Copy all of the material below verbatim, without altering a single character.

• **EXTRACTED ENTRIES**:
=====

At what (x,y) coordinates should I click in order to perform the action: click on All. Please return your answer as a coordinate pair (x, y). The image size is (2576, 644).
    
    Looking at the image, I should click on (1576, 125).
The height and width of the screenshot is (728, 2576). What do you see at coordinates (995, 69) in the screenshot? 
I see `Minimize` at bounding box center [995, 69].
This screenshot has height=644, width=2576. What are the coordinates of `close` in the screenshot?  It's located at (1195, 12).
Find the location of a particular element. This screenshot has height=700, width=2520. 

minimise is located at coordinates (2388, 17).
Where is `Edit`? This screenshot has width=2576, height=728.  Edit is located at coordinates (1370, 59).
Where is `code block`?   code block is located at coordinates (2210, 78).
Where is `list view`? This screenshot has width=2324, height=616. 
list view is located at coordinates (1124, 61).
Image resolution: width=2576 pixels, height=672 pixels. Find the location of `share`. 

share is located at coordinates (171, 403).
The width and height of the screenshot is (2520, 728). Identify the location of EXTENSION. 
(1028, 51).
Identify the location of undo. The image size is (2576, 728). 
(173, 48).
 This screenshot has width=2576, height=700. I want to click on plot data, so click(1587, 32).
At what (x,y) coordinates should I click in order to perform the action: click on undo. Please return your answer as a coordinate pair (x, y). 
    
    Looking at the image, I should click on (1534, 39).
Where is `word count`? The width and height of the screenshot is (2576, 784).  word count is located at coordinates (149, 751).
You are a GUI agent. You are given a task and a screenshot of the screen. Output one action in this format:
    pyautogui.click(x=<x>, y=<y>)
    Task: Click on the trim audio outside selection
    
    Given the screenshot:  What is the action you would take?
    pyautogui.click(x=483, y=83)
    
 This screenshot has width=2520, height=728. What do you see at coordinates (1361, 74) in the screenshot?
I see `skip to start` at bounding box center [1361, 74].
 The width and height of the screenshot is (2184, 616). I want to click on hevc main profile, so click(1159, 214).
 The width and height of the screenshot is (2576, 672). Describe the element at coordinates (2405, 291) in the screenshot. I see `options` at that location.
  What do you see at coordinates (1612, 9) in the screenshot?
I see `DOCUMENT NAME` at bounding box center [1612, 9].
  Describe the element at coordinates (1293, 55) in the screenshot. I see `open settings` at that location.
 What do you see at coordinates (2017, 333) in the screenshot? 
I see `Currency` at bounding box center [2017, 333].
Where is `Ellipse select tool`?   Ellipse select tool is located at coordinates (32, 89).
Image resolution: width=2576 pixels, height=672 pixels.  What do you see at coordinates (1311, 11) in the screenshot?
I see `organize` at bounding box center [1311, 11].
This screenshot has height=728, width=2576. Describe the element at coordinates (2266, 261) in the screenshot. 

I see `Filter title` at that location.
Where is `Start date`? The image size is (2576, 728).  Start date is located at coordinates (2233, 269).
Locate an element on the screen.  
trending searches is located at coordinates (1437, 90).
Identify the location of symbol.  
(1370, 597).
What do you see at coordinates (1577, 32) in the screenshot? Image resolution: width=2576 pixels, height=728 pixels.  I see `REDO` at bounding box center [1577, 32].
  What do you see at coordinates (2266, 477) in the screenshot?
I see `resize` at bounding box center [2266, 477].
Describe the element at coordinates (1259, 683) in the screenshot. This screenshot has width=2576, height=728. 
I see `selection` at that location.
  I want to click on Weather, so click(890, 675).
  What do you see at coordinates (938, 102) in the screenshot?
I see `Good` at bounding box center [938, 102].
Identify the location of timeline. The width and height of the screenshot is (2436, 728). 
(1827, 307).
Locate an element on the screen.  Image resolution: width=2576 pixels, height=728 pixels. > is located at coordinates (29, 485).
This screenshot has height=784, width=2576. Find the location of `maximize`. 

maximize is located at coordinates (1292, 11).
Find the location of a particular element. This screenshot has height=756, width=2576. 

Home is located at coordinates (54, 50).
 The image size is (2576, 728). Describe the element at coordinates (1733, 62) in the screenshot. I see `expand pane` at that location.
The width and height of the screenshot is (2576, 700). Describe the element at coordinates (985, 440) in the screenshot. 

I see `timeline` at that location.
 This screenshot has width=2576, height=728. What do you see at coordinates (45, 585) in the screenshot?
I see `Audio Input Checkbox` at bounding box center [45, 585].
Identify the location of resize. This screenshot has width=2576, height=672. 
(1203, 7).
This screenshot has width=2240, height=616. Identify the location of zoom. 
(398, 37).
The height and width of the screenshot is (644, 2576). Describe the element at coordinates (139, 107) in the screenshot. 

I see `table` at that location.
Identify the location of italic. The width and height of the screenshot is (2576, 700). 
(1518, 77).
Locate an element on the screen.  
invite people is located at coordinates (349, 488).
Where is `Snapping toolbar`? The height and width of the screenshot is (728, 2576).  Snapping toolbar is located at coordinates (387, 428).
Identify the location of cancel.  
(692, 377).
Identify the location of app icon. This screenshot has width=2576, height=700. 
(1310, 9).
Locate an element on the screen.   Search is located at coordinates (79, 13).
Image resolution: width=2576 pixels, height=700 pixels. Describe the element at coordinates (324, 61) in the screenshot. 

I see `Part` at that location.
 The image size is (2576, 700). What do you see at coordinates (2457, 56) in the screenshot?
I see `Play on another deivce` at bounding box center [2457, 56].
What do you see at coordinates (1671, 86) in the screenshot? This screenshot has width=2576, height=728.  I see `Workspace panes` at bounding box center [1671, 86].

=====

• **CORRECT RESULT**:
At what (x,y) coordinates should I click in order to perform the action: click on All. Please return your answer as a coordinate pair (x, y). The image size is (2576, 644).
    
    Looking at the image, I should click on (1576, 125).
The height and width of the screenshot is (728, 2576). What do you see at coordinates (995, 69) in the screenshot? 
I see `Minimize` at bounding box center [995, 69].
This screenshot has height=644, width=2576. What are the coordinates of `close` in the screenshot?  It's located at (1195, 12).
Find the location of a particular element. This screenshot has height=700, width=2520. 

minimise is located at coordinates (2388, 17).
Where is `Edit`? This screenshot has width=2576, height=728.  Edit is located at coordinates (1370, 59).
Where is `code block`?   code block is located at coordinates (2210, 78).
Where is `list view`? This screenshot has width=2324, height=616. 
list view is located at coordinates (1124, 61).
Image resolution: width=2576 pixels, height=672 pixels. Find the location of `share`. 

share is located at coordinates (171, 403).
The width and height of the screenshot is (2520, 728). Identify the location of EXTENSION. 
(1028, 51).
Identify the location of undo. The image size is (2576, 728). 
(173, 48).
 This screenshot has width=2576, height=700. I want to click on plot data, so click(1587, 32).
At what (x,y) coordinates should I click in order to perform the action: click on undo. Please return your answer as a coordinate pair (x, y). 
    
    Looking at the image, I should click on (1534, 39).
Where is `word count`? The width and height of the screenshot is (2576, 784).  word count is located at coordinates (149, 751).
You are a GUI agent. You are given a task and a screenshot of the screen. Output one action in this format:
    pyautogui.click(x=<x>, y=<y>)
    Task: Click on the trim audio outside selection
    
    Given the screenshot:  What is the action you would take?
    pyautogui.click(x=483, y=83)
    
 This screenshot has width=2520, height=728. What do you see at coordinates (1361, 74) in the screenshot?
I see `skip to start` at bounding box center [1361, 74].
 The width and height of the screenshot is (2184, 616). I want to click on hevc main profile, so click(1159, 214).
 The width and height of the screenshot is (2576, 672). Describe the element at coordinates (2405, 291) in the screenshot. I see `options` at that location.
  What do you see at coordinates (1612, 9) in the screenshot?
I see `DOCUMENT NAME` at bounding box center [1612, 9].
  Describe the element at coordinates (1293, 55) in the screenshot. I see `open settings` at that location.
 What do you see at coordinates (2017, 333) in the screenshot? 
I see `Currency` at bounding box center [2017, 333].
Where is `Ellipse select tool`?   Ellipse select tool is located at coordinates (32, 89).
Image resolution: width=2576 pixels, height=672 pixels.  What do you see at coordinates (1311, 11) in the screenshot?
I see `organize` at bounding box center [1311, 11].
This screenshot has height=728, width=2576. Describe the element at coordinates (2266, 261) in the screenshot. 

I see `Filter title` at that location.
Where is `Start date`? The image size is (2576, 728).  Start date is located at coordinates (2233, 269).
Locate an element on the screen.  
trending searches is located at coordinates (1437, 90).
Identify the location of symbol.  
(1370, 597).
What do you see at coordinates (1577, 32) in the screenshot? Image resolution: width=2576 pixels, height=728 pixels.  I see `REDO` at bounding box center [1577, 32].
  What do you see at coordinates (2266, 477) in the screenshot?
I see `resize` at bounding box center [2266, 477].
Describe the element at coordinates (1259, 683) in the screenshot. This screenshot has width=2576, height=728. 
I see `selection` at that location.
  I want to click on Weather, so click(890, 675).
  What do you see at coordinates (938, 102) in the screenshot?
I see `Good` at bounding box center [938, 102].
Identify the location of timeline. The width and height of the screenshot is (2436, 728). 
(1827, 307).
Locate an element on the screen.  Image resolution: width=2576 pixels, height=728 pixels. > is located at coordinates (29, 485).
This screenshot has height=784, width=2576. Find the location of `maximize`. 

maximize is located at coordinates (1292, 11).
Find the location of a particular element. This screenshot has height=756, width=2576. 

Home is located at coordinates (54, 50).
 The image size is (2576, 728). Describe the element at coordinates (1733, 62) in the screenshot. I see `expand pane` at that location.
The width and height of the screenshot is (2576, 700). Describe the element at coordinates (985, 440) in the screenshot. 

I see `timeline` at that location.
 This screenshot has width=2576, height=728. What do you see at coordinates (45, 585) in the screenshot?
I see `Audio Input Checkbox` at bounding box center [45, 585].
Identify the location of resize. This screenshot has width=2576, height=672. 
(1203, 7).
This screenshot has width=2240, height=616. Identify the location of zoom. 
(398, 37).
The height and width of the screenshot is (644, 2576). Describe the element at coordinates (139, 107) in the screenshot. 

I see `table` at that location.
Identify the location of italic. The width and height of the screenshot is (2576, 700). 
(1518, 77).
Locate an element on the screen.  
invite people is located at coordinates (349, 488).
Where is `Snapping toolbar`? The height and width of the screenshot is (728, 2576).  Snapping toolbar is located at coordinates (387, 428).
Identify the location of cancel.  
(692, 377).
Identify the location of app icon. This screenshot has width=2576, height=700. 
(1310, 9).
Locate an element on the screen.   Search is located at coordinates (79, 13).
Image resolution: width=2576 pixels, height=700 pixels. Describe the element at coordinates (324, 61) in the screenshot. 

I see `Part` at that location.
 The image size is (2576, 700). What do you see at coordinates (2457, 56) in the screenshot?
I see `Play on another deivce` at bounding box center [2457, 56].
What do you see at coordinates (1671, 86) in the screenshot? This screenshot has width=2576, height=728.  I see `Workspace panes` at bounding box center [1671, 86].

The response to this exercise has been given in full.